_Do this_. Copy each line of the records below word for word, leaving out the pictures.
— begin Records to use —
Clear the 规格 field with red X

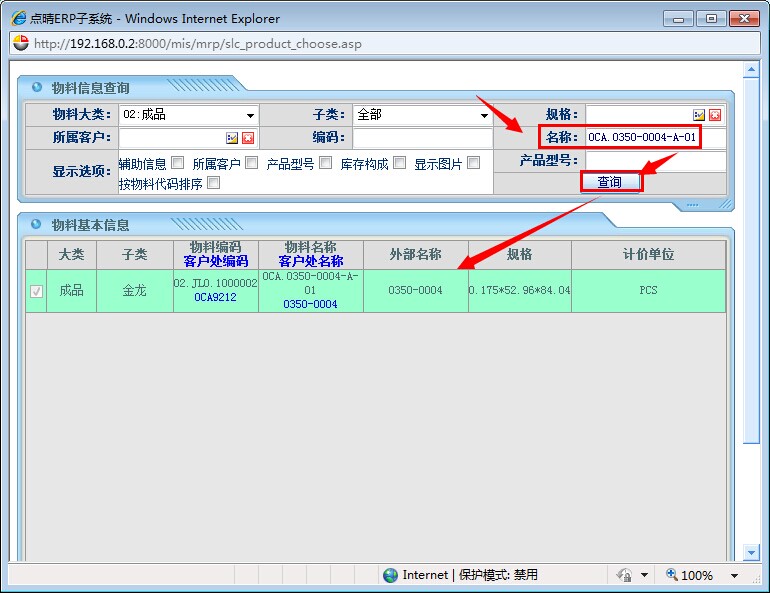(714, 115)
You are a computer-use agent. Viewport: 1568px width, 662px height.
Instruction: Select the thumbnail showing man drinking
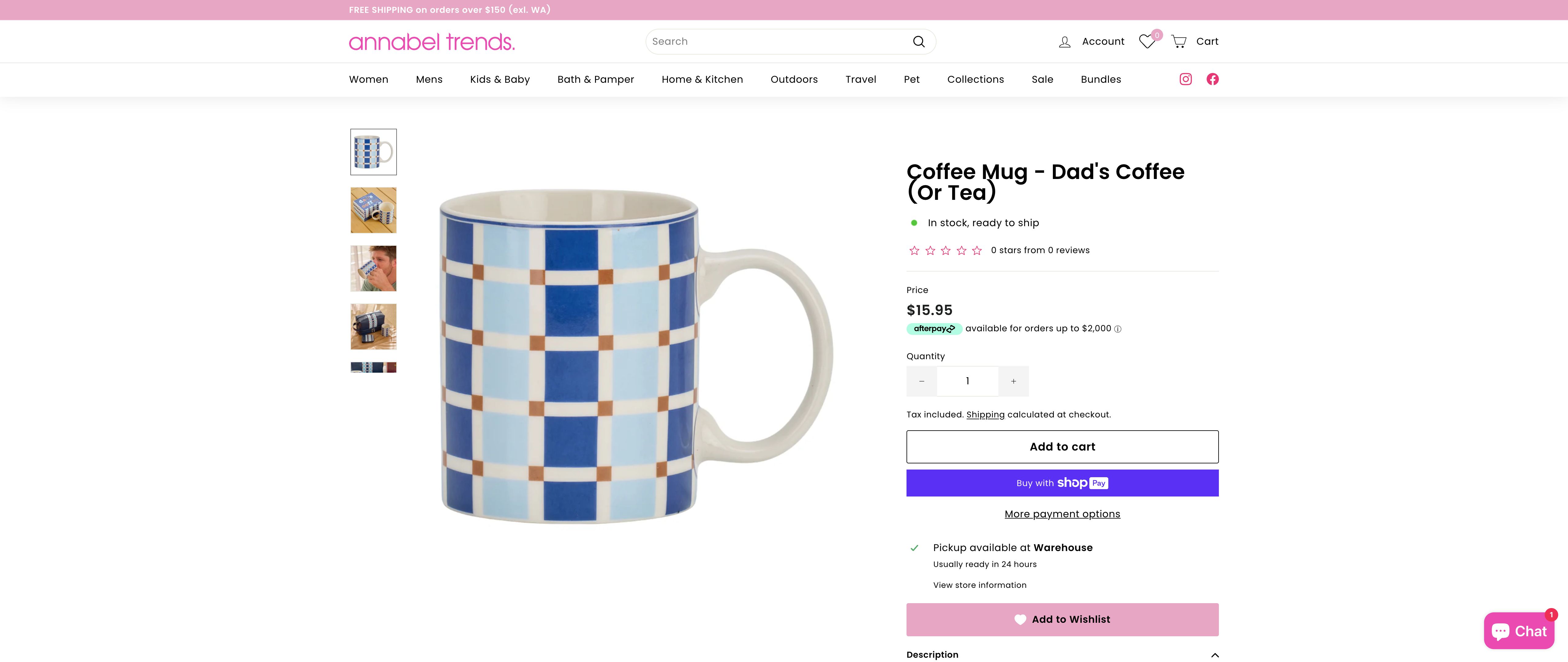pos(373,268)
— end Records to use —
_Result below_.
Clear the 规格 field with red X

(714, 115)
You are a computer-use agent. Viewport: 1568px width, 662px height.
Instruction: Select the thumbnail showing man drinking
pos(373,268)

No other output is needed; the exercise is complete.